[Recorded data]
·····
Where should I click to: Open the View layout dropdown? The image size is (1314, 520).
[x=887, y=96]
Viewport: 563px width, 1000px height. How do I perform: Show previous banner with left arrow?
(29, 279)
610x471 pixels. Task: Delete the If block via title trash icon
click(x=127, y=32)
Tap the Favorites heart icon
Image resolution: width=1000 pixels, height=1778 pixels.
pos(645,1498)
·····
• [Written instruction] Rewrite the lines of the entries above as a numbered list, leaving out any blank lines.

• [Finished answer]
1. Where should I click to: Open the View layout dropdown? The image size is (1314, 520).
2. [x=887, y=96]
3. Viewport: 563px width, 1000px height. How do I perform: Show previous banner with left arrow?
4. (29, 279)
5. 610x471 pixels. Task: Delete the If block via title trash icon
6. click(x=127, y=32)
7. Tap the Favorites heart icon
8. Image resolution: width=1000 pixels, height=1778 pixels.
9. pos(645,1498)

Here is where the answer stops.